A happy sight caught my eye on the morning of Monday 14th April. It was that of Dominica Grammar School—house by house—making their way along the new road at the back of the Sports stadium en route to Pottersville for the school's annual sports day. The scene put me in mind of the aspects of transformation which have taken place. Without prejudging the issue, it would seem the mass exodus may have been aimed at ensuring full representative attendance at the event. My arrival at Pottersville at around one p.m. meant that I had missed the action completely and everything was packing up. Even earlier I had missed St. Mary's Academy whose stream of races etc had wound up a bit earlier at Botanic Gardens.

The riot of colourful house uniforms in each case reminded me that in my time at school we had no colours to differentiate our houses at D.G.S. Everybody wore white. Only red and blue and chocolate ribbons provided faint mark of identity as to specific houses. At first, there were only two houses: Set 'A' and Set 'B'. Later as the school grew in numbers of its students the number of houses grew to the present Skinner, Dawbiney, Dupigny and Benedict Joseph houses.

Skinner is in memory of the founding headmaster and Benedict Joseph commemorates a schoolboy of good public spirit who died while at school. The name Dawbiney marks the respect pertaining to the great benefactor who not only donated the old public market in Roseau and a ward at the old Roseau Hospital, but also contributed a building to house Dominica Grammar School when it started with only about ten or twelve students more than one hundred years ago.

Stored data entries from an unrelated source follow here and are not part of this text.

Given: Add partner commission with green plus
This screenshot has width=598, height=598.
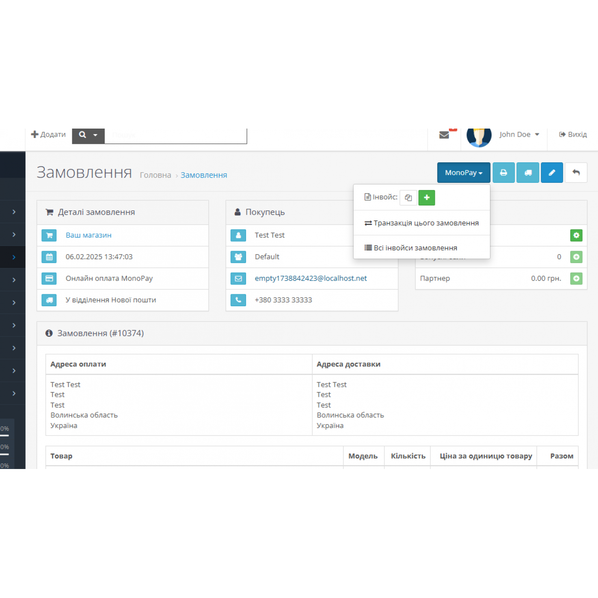Looking at the screenshot, I should pyautogui.click(x=576, y=278).
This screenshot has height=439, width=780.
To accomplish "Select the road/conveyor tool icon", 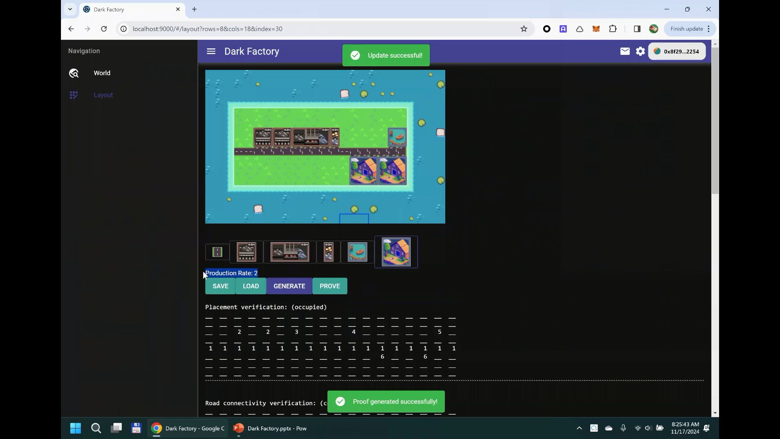I will 217,252.
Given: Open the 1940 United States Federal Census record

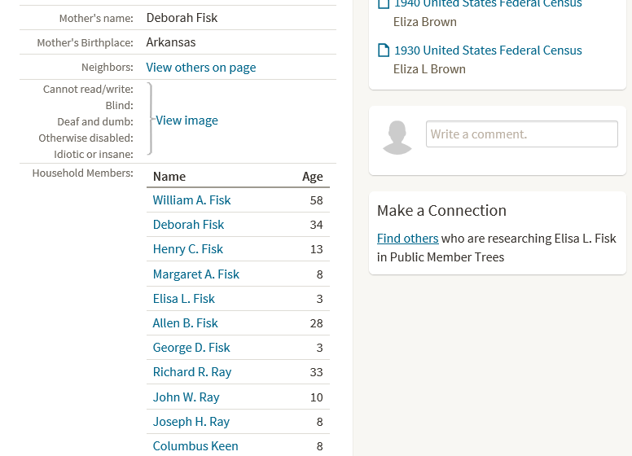Looking at the screenshot, I should click(x=488, y=4).
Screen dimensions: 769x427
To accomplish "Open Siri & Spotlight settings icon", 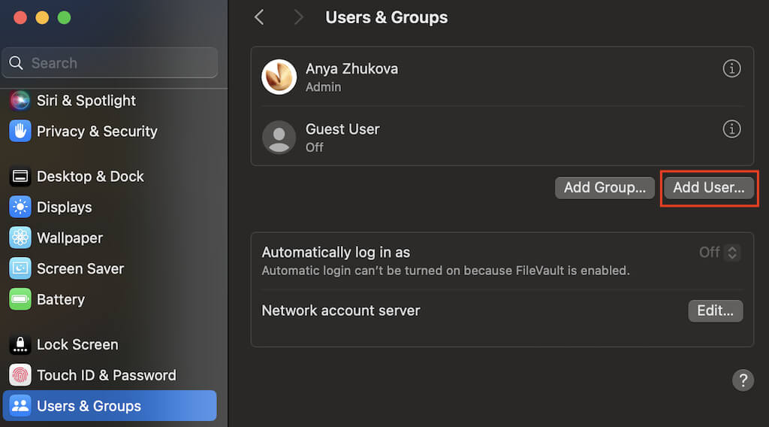I will coord(20,100).
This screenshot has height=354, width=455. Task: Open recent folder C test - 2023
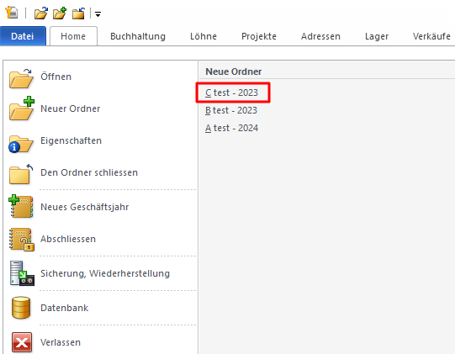coord(231,92)
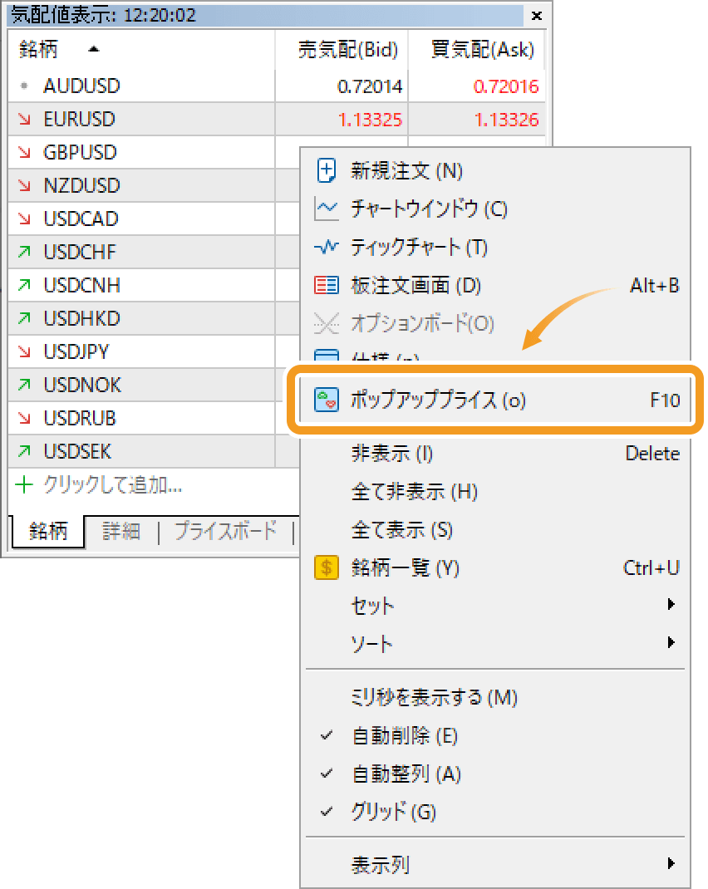
Task: Open the 板注文画面 depth-of-market icon
Action: point(322,284)
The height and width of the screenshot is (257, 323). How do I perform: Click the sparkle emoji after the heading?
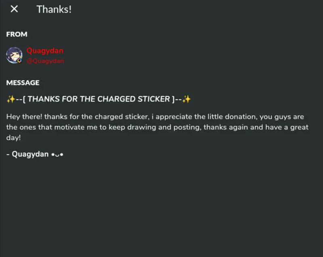pos(187,99)
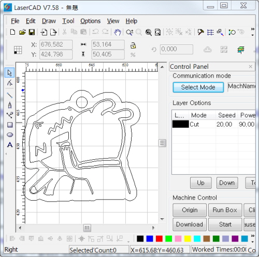Screen dimensions: 259x257
Task: Click the save file icon
Action: tap(32, 32)
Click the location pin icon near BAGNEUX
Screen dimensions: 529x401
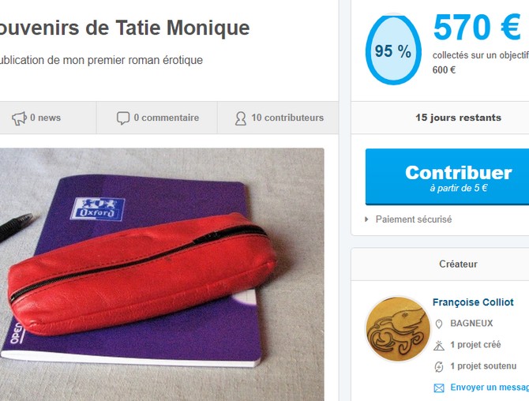tap(438, 324)
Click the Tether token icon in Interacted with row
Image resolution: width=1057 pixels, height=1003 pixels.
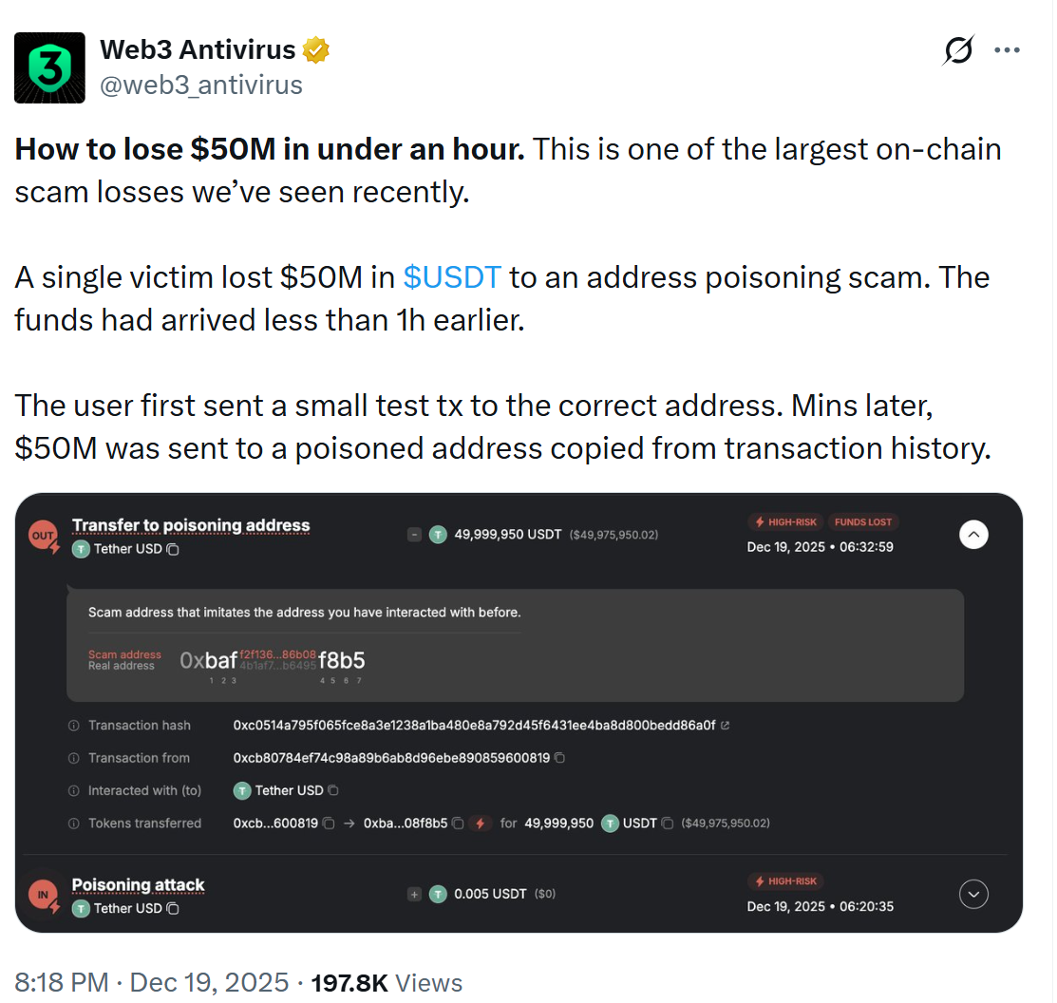click(x=241, y=790)
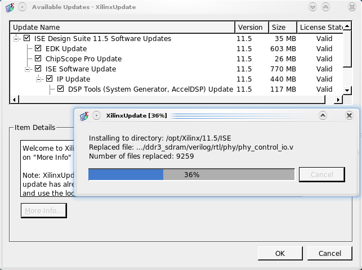Collapse the ISE Design Suite 11.5 tree node

click(x=17, y=39)
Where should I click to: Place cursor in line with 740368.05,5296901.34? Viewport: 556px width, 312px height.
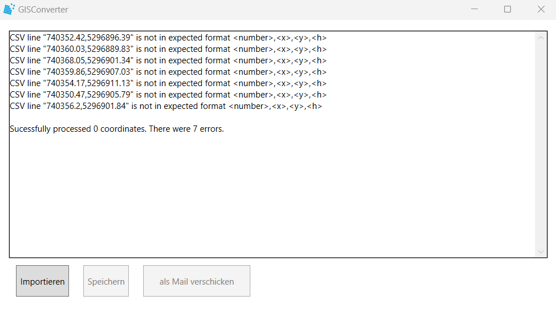tap(168, 60)
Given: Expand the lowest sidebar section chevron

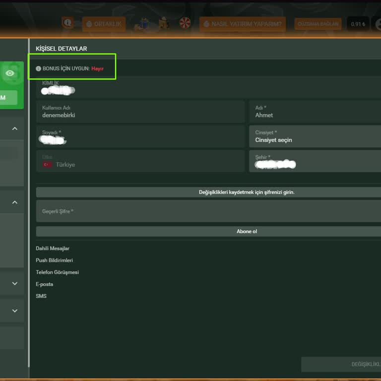Looking at the screenshot, I should click(x=14, y=311).
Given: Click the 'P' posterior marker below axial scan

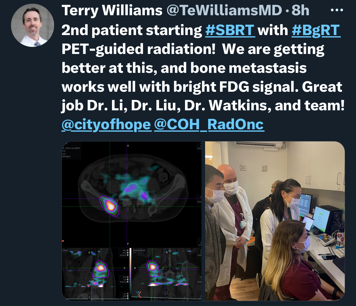Looking at the screenshot, I should coord(128,244).
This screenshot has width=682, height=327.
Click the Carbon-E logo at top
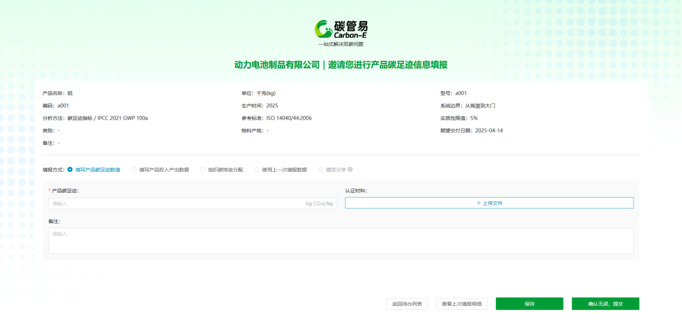(x=341, y=29)
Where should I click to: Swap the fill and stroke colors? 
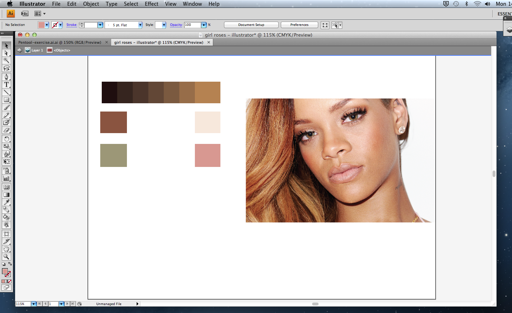coord(10,264)
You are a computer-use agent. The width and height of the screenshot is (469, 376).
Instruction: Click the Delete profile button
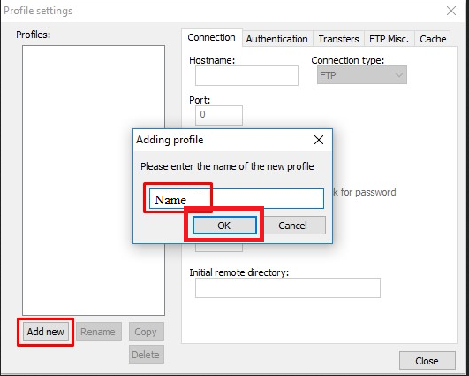(146, 355)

To apprise readers of the stark difference between my days at D.G.S. and the present setting, it suffices somewhat to state that the full attendance when I entered that hallowed portal was eighty-four boys. And girls did not come into the picture until in the Seventies.

Sports Day at DGS was a big thing in Dominican society. It did not end at one o'clock and went into near dark, and the roar from Windsor Park carried to the Bayfront in Roseau. Pole vault, no longer included in the activities, drew gasps of excitement and the relay race evoked near delirium. Don't talk about the tug o'war for which a big cake was assigned to the winning team. Similarly, the champion house was inspired by the presence of the other prized cake.

Glancing at a few of the results of the D.G.S. event at Pottersville—where the venue was parched, dry and dusty—the boys 200 metres was won in 32.35 seconds by John Gregoire in the Under 14 category. The girl's Under 14 went to Jeanne Seraphin with 32.73 seconds. The 400 metres revealed times of between 60 seconds and 65 seconds and suggests that students were doing this event a good deal faster several years ago when it is gathered that Ivan Shillingford, later to become a famed Dominica Cricket captain, had set a record of 55 seconds for the quarter mile.

As a benchmark for excellence we can take the 800 metres in which the current day marks are quoted at between 2 minutes 41 seconds and 2 minutes 50 seconds for the boys and correspondingly slower for the girls.

If patriotically anyone is inclined to ask where our crop of Olympians are to emerge, my response first to establish the true extent of the comparative positions and then to look at a possible way forward. It was heartening to note that in the eighties Bruce Phillip, a student of the Dominica Grammar School took second place but tied with the same time to the Jamaican winner in the Carifta Games in Barbados. Stephen Agar of St. Mary's Academy took the silver medal at the same games in the 5,000 metres, and his schoolmate Cedric Harris shone in the 800 metres.

Bruce Phillip went on to feature as premiere 400 metres runner in the U.S.A. among college students. Later, it is common knowledge that Jerome Romain and Dawn Williams-Sewer, both of whom were products of Portsmouth Seconddary School, came close to distinguishing themselves in the 1996 Olympic Games, Romain in the triple jump and Williams-Sewer in the women's 800 metres. The two were world class athletes coming up through the school's system—primary up to secondary. The question is what happened then but now is not happening.

Evoking a high degree of laughter at the time was a suggestion by the DGS headmaster of the late-Forties to the effect that a middle or long distance runner was better off drinking quantities of milk supported by adequate rest rather than pursuing a strenuous running programme! This was tantamount to good luck attending any such runner by way of all the other contestants falling on their faces several times!

My good friend and athletic coach Emanuel Loblack would be horribly flabbergasted by the late headmaster's recipe for track prowess. Loblack will be the first to tell anyone willing to listen that a prime requirement in this day and age is a standard synthetic track where our budding athletes can be adequately trained. Talent we do have. Potential is not in short supply. Yet, if the needed facilities are not available we can't get anywhere in the modern sporting world. Maybe such a void might answer the present situation of school athletic meets contracting to a couple of hours instead of expanding to two days or more.